Has having (Finland goalkeeper) Niki Mäenpää at the club helped you settle in?
The club have helped me a lot. I now see Niki almost everyday at training ground. If I need something, I can always ask Niki.

Brighton has a reputation for being a very liberal place to live – what’s your favourite part of the city?
I'm living in Hove, around 15 minutes walk to the town centre, and only two minutes from the sea front. I don't have a favourite place yet, but I love being close to the sea.

What was the best experience of playing for Sampdoria’s academy side?
I don't know, probably everything! I learnt a lot about how strikers should move in the box and during the game. That was maybe the biggest thing. But also playing against the best young Italian players, that is where you see the level of play compared to Finland.

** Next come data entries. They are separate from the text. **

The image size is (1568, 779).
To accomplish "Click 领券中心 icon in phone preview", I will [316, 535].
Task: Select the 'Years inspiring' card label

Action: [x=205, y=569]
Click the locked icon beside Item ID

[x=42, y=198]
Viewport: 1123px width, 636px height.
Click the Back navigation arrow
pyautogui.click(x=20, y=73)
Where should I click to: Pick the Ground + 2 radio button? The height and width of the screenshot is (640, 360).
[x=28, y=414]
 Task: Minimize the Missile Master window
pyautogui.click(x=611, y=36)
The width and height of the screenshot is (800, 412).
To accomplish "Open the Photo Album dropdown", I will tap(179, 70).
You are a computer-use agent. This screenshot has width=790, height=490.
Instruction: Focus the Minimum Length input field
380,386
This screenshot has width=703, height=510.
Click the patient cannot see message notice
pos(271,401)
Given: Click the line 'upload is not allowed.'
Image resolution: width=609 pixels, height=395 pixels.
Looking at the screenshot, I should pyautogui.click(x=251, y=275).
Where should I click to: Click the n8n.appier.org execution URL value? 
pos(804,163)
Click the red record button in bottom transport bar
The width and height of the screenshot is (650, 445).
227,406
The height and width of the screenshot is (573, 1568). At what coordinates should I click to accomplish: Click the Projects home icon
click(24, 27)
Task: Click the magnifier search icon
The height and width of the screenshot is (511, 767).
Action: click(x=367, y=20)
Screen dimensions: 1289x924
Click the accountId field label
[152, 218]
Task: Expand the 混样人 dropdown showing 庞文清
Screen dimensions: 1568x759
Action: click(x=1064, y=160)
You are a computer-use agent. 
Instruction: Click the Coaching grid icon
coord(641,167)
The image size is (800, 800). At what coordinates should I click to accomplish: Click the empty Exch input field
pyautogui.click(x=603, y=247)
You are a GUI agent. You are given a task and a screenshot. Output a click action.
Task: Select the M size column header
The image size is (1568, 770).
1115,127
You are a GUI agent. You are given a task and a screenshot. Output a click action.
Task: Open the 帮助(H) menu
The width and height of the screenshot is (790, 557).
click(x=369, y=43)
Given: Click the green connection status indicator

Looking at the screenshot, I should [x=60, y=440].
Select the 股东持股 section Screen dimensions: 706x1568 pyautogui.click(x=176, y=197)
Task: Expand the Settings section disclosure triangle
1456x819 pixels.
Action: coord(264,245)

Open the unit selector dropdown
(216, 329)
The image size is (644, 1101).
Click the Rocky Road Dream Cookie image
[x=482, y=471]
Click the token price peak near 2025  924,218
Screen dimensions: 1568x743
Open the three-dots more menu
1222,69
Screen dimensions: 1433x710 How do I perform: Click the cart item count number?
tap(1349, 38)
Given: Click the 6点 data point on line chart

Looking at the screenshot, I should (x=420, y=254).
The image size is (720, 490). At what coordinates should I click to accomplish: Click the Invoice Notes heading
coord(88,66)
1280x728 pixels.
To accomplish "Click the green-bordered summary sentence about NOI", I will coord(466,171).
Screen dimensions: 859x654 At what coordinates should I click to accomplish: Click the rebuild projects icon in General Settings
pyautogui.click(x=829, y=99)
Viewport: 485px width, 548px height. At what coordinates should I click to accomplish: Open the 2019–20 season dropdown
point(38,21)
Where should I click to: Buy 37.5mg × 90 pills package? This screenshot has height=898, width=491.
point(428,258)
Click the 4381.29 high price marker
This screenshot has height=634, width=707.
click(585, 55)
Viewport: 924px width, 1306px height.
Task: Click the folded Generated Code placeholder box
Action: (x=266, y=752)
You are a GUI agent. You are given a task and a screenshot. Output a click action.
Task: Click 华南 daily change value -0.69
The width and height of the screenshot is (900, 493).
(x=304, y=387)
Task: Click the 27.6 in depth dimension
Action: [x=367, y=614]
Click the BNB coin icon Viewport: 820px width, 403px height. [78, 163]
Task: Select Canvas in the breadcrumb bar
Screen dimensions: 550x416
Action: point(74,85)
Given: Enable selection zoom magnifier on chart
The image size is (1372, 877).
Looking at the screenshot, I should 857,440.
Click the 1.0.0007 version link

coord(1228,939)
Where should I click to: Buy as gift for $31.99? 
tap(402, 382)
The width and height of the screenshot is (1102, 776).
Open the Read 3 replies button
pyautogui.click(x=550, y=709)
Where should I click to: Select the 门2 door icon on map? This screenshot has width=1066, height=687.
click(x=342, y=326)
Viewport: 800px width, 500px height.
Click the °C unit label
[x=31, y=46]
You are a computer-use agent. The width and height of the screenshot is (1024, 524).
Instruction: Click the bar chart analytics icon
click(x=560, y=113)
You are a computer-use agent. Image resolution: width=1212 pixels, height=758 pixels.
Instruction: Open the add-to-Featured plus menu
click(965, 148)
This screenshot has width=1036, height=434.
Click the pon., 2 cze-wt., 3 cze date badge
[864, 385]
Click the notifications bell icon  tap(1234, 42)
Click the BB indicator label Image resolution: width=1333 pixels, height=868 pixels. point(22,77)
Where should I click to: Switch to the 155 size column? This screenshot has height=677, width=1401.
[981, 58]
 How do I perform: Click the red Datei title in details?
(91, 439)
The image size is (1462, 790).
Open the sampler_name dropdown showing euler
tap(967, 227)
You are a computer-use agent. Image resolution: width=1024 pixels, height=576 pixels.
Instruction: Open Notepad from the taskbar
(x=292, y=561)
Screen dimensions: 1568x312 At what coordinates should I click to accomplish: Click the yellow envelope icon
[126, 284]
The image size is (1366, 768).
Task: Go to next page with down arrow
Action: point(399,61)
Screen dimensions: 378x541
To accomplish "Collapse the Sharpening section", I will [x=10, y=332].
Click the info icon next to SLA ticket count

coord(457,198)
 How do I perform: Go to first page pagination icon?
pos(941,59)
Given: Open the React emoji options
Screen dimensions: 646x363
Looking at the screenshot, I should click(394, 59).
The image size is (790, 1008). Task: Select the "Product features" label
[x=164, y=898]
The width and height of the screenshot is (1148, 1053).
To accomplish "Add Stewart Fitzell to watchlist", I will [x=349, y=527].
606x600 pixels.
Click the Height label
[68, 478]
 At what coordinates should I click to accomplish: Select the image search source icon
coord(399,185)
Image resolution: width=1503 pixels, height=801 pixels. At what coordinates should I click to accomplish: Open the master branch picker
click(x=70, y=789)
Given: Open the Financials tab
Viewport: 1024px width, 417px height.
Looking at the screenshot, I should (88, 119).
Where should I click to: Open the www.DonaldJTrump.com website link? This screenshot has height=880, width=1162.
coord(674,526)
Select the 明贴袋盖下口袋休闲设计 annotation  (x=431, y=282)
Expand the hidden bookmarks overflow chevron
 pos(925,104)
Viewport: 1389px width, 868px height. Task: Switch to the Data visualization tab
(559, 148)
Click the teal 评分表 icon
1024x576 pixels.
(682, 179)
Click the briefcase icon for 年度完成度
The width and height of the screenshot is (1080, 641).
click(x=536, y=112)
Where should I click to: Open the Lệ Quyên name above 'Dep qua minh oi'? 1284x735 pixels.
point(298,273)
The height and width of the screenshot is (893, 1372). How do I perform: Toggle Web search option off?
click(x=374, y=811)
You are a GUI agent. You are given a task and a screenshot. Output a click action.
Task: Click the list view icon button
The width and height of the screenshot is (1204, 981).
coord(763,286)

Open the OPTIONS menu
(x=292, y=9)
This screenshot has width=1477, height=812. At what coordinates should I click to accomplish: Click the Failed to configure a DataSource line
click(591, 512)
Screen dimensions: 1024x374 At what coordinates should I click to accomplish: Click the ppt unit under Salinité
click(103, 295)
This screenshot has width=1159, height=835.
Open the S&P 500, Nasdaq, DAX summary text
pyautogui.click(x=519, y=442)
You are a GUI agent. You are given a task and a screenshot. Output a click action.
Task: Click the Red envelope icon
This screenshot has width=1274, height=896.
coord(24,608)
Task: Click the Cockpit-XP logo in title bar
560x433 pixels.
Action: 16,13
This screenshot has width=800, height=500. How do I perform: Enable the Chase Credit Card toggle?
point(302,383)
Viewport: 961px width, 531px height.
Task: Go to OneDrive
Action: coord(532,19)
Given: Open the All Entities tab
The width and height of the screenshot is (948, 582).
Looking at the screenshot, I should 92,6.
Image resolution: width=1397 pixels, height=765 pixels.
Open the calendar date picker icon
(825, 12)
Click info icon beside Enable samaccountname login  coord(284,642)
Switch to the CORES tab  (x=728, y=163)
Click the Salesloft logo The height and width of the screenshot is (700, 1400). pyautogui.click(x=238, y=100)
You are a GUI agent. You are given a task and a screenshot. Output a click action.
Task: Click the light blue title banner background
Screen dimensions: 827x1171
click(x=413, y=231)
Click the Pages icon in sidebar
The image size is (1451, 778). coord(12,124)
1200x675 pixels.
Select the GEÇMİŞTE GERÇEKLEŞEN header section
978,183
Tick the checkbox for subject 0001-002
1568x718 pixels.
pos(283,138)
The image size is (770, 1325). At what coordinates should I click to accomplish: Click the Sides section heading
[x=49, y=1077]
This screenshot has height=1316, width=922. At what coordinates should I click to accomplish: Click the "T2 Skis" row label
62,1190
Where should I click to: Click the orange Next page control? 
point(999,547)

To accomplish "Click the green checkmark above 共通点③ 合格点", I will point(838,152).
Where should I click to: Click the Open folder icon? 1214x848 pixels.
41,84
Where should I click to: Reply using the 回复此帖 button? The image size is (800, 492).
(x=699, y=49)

There was some talk of Bosnia showing interest in your career (Vahid's parents are from Bosnia, he was born in Finland) – is it something you’ve considered?
Yes of course, but I've always played for Finland, and I've never had any proper contact from Bosnia so there's nothing to think about at the moment...

Who was your footballing idol growing up?
When I was younger, I liked to watch Ronaldinho. But at the moment, I don't really have an idol.

Brighton re-signed Bobby Zamora in the summer, has he taught you anything yet?
I haven't really trained with him because of my injuries, but you can see in him that he has a lot of experience and is such a good professional. He has already scored a lot of important goals for us.

Have you had any Brighton Rock yet?
Haha no I haven't, yet!

My thanks again to Vahid - coming soon, an interview with Finland's futsal captain Panu Autio, once I get round to translating...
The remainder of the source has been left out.